Arles-Avignon appartient aux tréfonds du passé, Nîmes est en quatrième division et ni Toulouse ni l'OM en Ligue 1 ni même Aubagne-Air Bel en Ligue 3 n'ont manifesté le moindre intérêt. Alors la question s'est inévitablement posée : en fin de contrat à Montpellier avec qui il a disputé 210 matches (50 buts, 38 passes décisives), Téji Savanier allait-il mettre un terme à sa carrière ?
À 34 ans, le meneur de jeu aurait pu raccrocher. Mais l'homme qui a toujours voulu rester près des siens a pris de cours tout le monde : il a signé... à Metz. Difficile d'imaginer un choix aussi improbable. Une saison de contrat et une deuxième en option : les Grenats ont trouvé le successeur de Gauthier Hein, parti à Nice.

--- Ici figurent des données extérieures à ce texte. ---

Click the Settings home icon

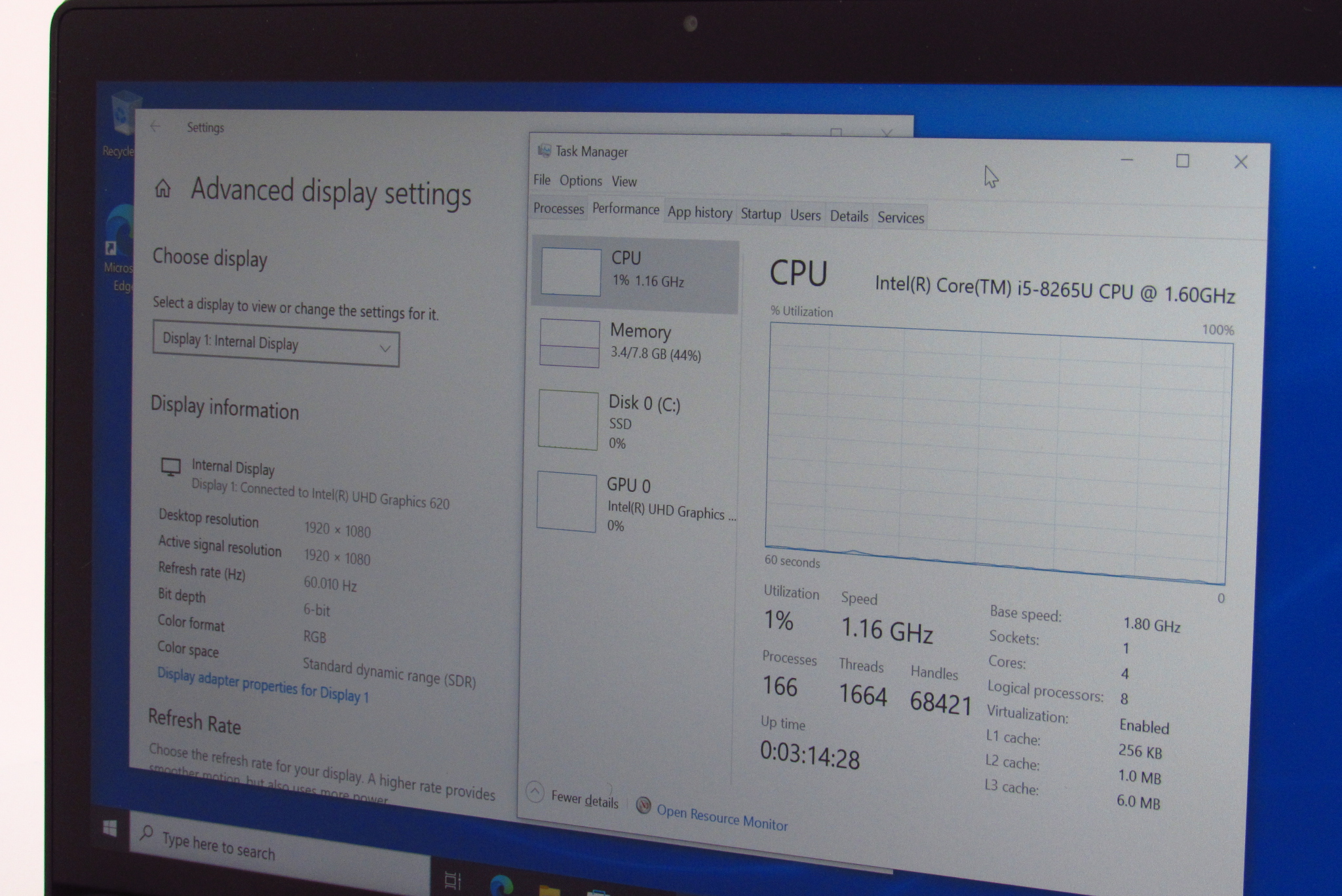click(x=163, y=189)
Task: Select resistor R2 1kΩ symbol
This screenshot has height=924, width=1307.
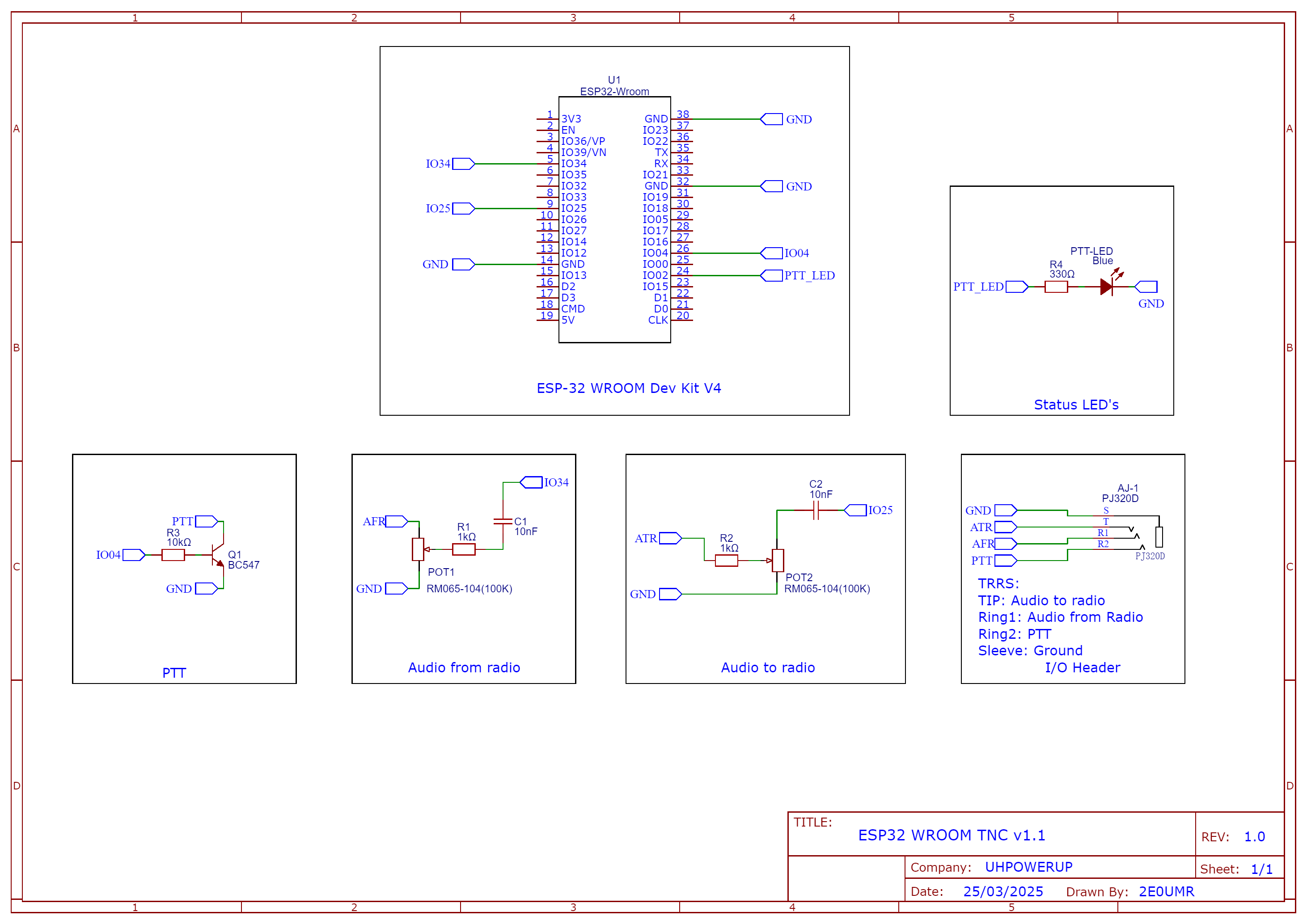Action: click(x=726, y=561)
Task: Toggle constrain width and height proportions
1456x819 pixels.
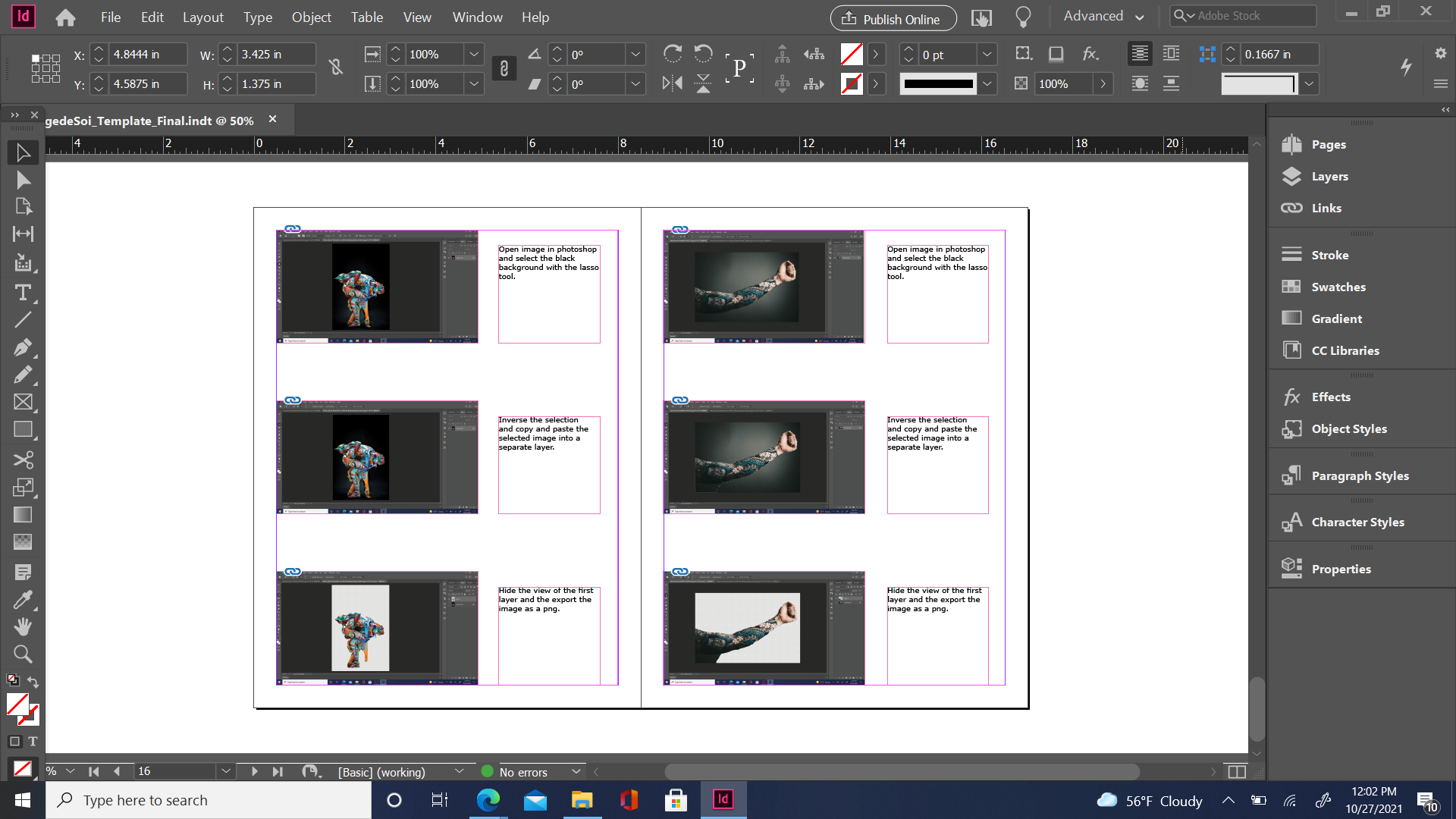Action: pos(336,68)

Pour convaincre Savanier, il faut parler avec le coeur. Et cela vaut encore plus quand il s'agit de le faire venir au coeur de la Lorraine. Manifestement, Bernard Serin a su trouver les mots, de l'aveu même du joueur lors de sa présentation officielle : "on en a parlé avec le président il y a une semaine environ. J'ai eu une discussion avec lui, il m'a parlé du club comme si c'était ma famille, et il m'a touché. Plusieurs clubs de Ligue 1 et en Arabie saoudite se sont renseignés, mais si tu ne te sens pas bien quelque part, ce n'est pas bon d'y signer".
Arrivé le 10 août, il n'a pas joué à Grenoble (0-0). En revanche, son entrée en jeu à Saint-Symphorien contre Laval a été réussie. Alors que les Tango, qui s'étaient offerts Nantes la semaine passée (2-1), menaient 1-0 grâce à un penalty de Julien Maggiotti (49e), Savanier a été lancé à la 73e par Luc Holtz. Cinq minutes plus tard, le numéro 10 a déposé un centre sur la tête de Pape Moussa Fall qui a égalisé. "Je pense qu'on va bien s'entendre lui et moi", a-t-il glissé en zone mixte.

Après ce début réussi, Savanier est encore plus attendu par les supporters. Plusieurs considérations sont à prendre en compte quant à son rendement : son état physique et l'éloignement avec son Hérault natal. Pas réputé pour être un forcené de la diététique, il a trouvé son équilibre, y compris personnel, même si cela l'a peut-être privé d'une carrière à un étage supérieur. C'est finalement dans ses dernières professionnelles qu'il a décidé de sortir de sa zone de confort, guidé par le ressenti plutôt que par une proposition mirobolante. De quoi susciter la curiosité pour un joueur qui n'a jamais renoncé à être ce qu'il est.